Do You Trust The Forest Service?

Now that I've showered and eaten, I can give a bit more substantive comment on the article linked to in my previous post. Aside from the comparison of environmental litigation to WWII Japanese military strategy, it makes a pretty standard conservative argument about wildfires -- the wildfire risk is due to excessive fuel buildup, which we should reduce through logging, but environmentalist lawsuits are holding up the process.

This argument is a great example of one of the core threads of modern conservatism -- trust in the government. Conservatives have inherited the New Deal faith in impartial technocratic administrators who will pursue the public good so long as nobody goes poking around in their wiretapping programs or meetings with lobbyists. On the wildfire issue, the conservative position presumes that, if left alone to do its job, the Forest Service would efficiently pursue hazard reduction. Citing (misleading) statistics* on the number of logging projects that are blocked and the amount of additional paperwork the Forest Service assumes that the Forest Service's initial plan is optimal, and any changes occaisioned by public scrutiny necessarily compromise it.

But this assumption of bureaucratic good-will is exactly where the environmentalist viewpoint diverges from the conservative one.

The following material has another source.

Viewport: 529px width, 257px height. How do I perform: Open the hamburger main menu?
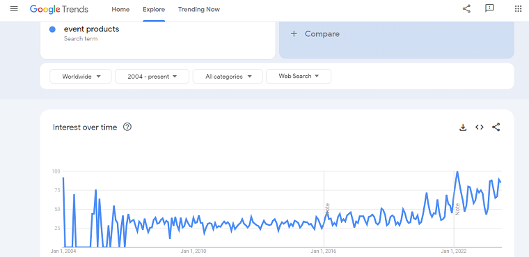pyautogui.click(x=14, y=9)
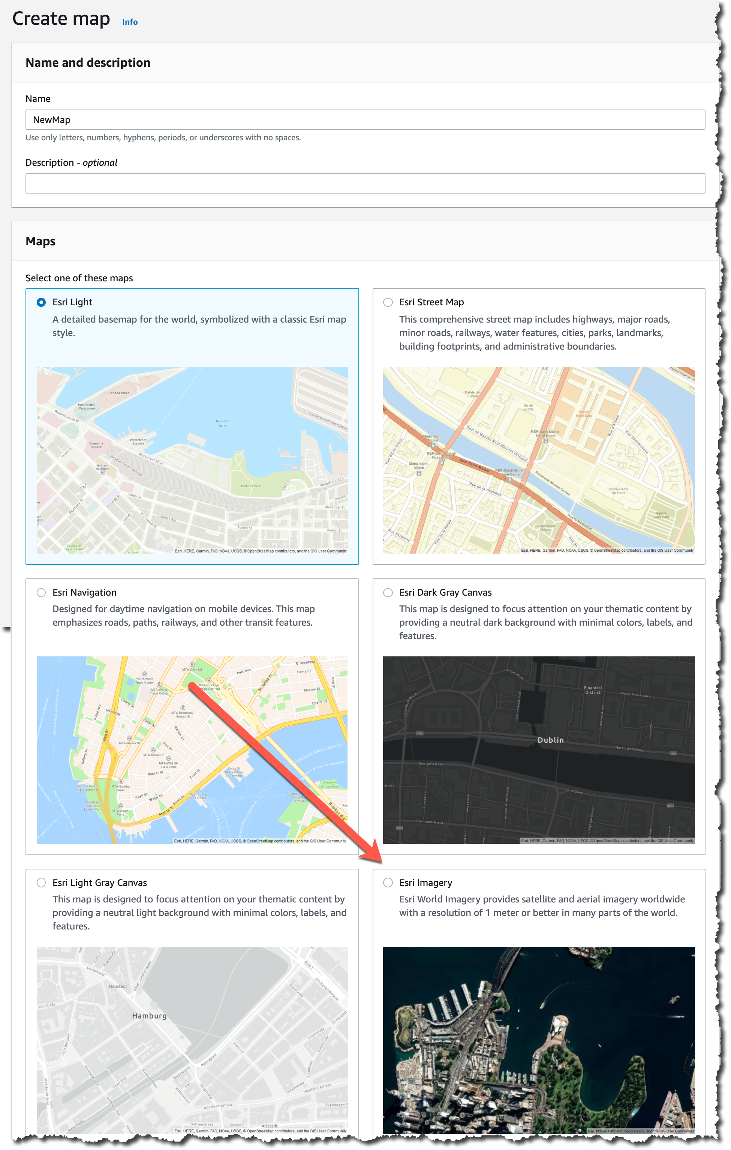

Environmentalists don't trust the Forest Service. They've seen how administrations in general, and the Bush regime especially, have turned agencies like the Forest Service into an instrument of the spoils system. They have seen that reducing public oversight of government leads not to efficiency but to corruption.

Environmentalists, therefore, don't trust either the Forest Service's general commitment to logging as a solution to fire risks, or their particular plans for fuel reduction projects. They recognize that just because the Forest Service says they're planning to mitigate fire risks doesn't mean they're not actually planning a giveaway to timber companies. The conservative argument tends to conflate the reasonable proposition that logging can -- if done in the right way and in the right places -- be a tool for hazard reduction, with the ridiculous claim that all logging, by its very nature, reduces the fire hazard.